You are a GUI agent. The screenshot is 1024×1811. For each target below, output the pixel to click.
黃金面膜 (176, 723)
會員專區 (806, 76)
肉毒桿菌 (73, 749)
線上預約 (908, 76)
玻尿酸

### Assigned task
Take the material above and transcribe all of it exactly.

### Written reply
You are a GUI agent. The screenshot is 1024×1811. For each target below, output the pixel to click.
黃金面膜 (176, 723)
會員專區 (806, 76)
肉毒桿菌 (73, 749)
線上預約 (908, 76)
玻尿酸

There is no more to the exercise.